RECORDED DATA:
------------------------------

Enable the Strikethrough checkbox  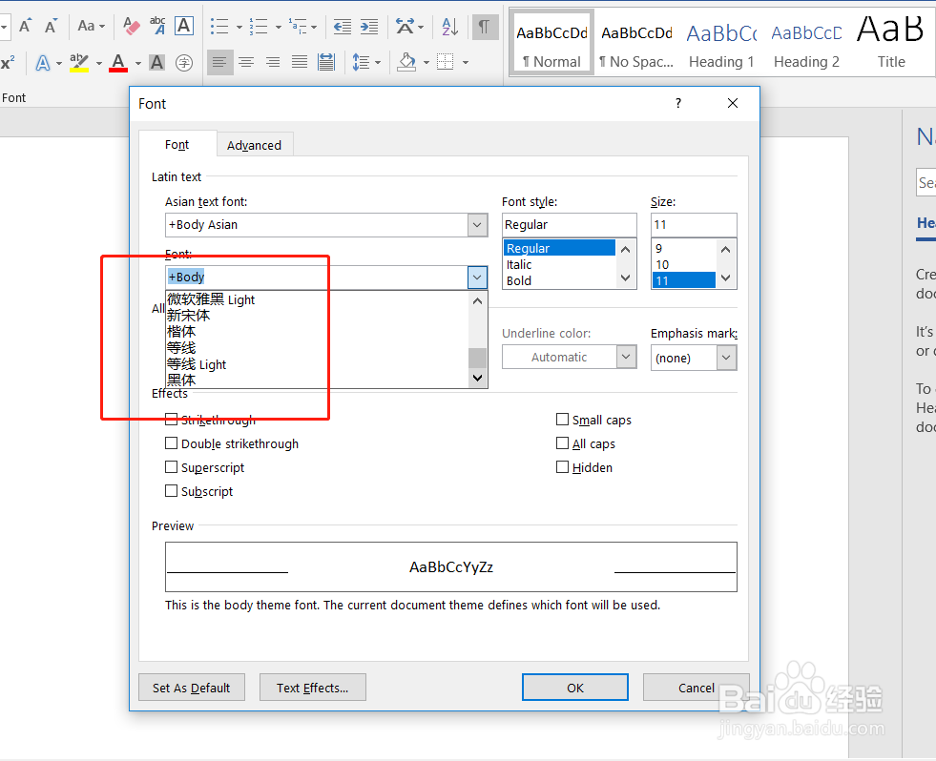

------------------------------

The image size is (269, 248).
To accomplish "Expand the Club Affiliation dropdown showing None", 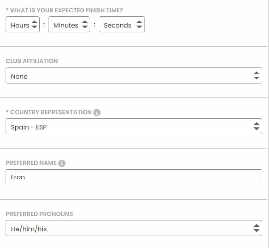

------------------------------

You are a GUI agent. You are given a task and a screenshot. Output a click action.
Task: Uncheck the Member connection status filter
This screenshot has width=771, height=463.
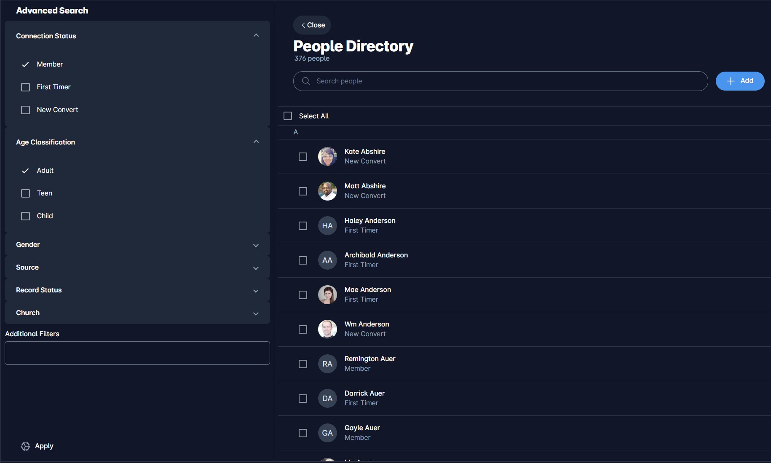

------------------------------

WORK TO COMPLETE:
Whatever else the listing above holds, retype exactly only the lines from the one containing "Task: Uncheck the" to the one containing "This screenshot has width=771, height=463.", both ends kept.

OUTPUT BELOW:
Task: Uncheck the Member connection status filter
This screenshot has width=771, height=463.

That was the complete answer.